Actions to take:
1. Name every organization that the news article below on Covid-19 in schools identifies by name, including news outlets.
2. Write the next few paragraphs of the news article below about ending contact tracing in schools, starting after its final sentence.

Search icon

News

23rd Nov 2021

Children more likely to get Covid-19 at home or in community than at school, Holohan says

Trine Jensen-Burke

Children more likely to get Covid-19 at home

At the end of September, Nphet decided to end school contact tracing – a decision that was met with opposition from organisations including teacher unions and members of the Independent Scientific Advocacy Group (ISAG).

However, despite most primary schools across the country now experiencing many outbreaks of Covid-19, Dr Tony Holohan defends the decision, saying children are more likely to catch Covid-19 at home or in the community.

According to the Independent, Holohan argues that data collected when schools resumed at the end of August, showed that Covid-19 positivity levels in primary schools decreased as testing increased.

“We had clear evidence when schools resumed – it was the first time we saw school resumption with high levels of Delta transmission – the level of testing in that age group went very, very high,” Holohan told RTÉ’s Morning Ireland programme yesterday.

“We had a huge increase in the number of people having PCR tests in the 5–12-year age group and what actually happened is the test positivity fell significantly.”

However, now an INTO survey has revealed that in the first two weeks of this month, a minimum of 3,726 pupils and 605 teachers tested positive for Covid-19 – figures which the union said prove that contact tracing must be resumed in school settings.

Speaking on TV yesterday, Dr Holohan admitted that the increased testing meant more cases were identified but said that it “wasn’t a true increase in the underlying incidence of the disease”.

Information provided:
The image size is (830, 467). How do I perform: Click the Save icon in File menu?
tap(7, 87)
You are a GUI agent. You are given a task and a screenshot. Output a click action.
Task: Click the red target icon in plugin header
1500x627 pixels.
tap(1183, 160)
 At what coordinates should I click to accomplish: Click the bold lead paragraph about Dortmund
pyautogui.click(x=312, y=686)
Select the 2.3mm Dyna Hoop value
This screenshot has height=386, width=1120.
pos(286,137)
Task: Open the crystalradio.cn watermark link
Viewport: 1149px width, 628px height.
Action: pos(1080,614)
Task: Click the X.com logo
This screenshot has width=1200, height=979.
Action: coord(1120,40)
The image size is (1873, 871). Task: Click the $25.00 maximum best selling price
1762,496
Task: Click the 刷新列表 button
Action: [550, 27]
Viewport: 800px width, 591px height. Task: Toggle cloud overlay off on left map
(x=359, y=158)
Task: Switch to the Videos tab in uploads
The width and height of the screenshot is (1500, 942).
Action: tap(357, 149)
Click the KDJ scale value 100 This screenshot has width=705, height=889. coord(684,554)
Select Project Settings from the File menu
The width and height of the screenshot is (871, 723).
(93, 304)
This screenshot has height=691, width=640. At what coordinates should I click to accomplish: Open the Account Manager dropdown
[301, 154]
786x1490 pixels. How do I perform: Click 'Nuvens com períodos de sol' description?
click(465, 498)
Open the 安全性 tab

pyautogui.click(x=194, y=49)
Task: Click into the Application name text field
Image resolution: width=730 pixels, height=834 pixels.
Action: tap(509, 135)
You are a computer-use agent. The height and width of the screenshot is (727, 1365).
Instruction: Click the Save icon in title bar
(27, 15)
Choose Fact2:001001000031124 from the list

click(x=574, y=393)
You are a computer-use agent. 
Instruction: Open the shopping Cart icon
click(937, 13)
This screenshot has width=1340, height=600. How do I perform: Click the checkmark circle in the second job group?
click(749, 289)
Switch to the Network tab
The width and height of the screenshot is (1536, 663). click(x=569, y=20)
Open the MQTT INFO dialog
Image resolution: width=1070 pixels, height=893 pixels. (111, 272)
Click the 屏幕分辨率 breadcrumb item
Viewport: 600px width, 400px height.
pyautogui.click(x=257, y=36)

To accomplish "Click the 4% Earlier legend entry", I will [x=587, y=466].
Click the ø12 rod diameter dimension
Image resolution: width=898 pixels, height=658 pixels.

Your written answers:
1.
Nphet
Independent Scientific Advocacy Group (ISAG)
the Independent
RTÉ
INTO

2.
He argued that international research shows when schools follow public health measures “really, really well”, it helps to make them “low-risk situations in relative terms”.

“The reason that children in the 5-12-year age group are getting infections, they’re for the most part picking this infection up in the community and at home rather than necessarily transmitting it in the school,” he added.

“Schools principals have been ‘abandoned’ by public health”

However, speaking on the same programme, INTO general secretary John Boyle said principals have been “abandoned” by public health.

“The public health supports that were there until the 27th of September were serving the system well,” Boyle stated.

“Schools were open last year for 30 out of 37 weeks. The case numbers were a hell of a lot lower than now. Then Delta came in at the beginning of September to schools and it has really caused massive difficulties and we have nobody to help us. We can’t even get a call from public health. So, principals are abandoned and left on their own to try and deal with it and they’re not qualified to do so.”

Mr Boyle was quick to point out that his union and its members want to keep schools open, but a number of key interventions are needed to support the sector.

This support, he argued, include sourcing more substitutes teachers to cover sick leave, increasing the amount of CO2 monitors and HEPA filters in schools and the return of routine contact tracing.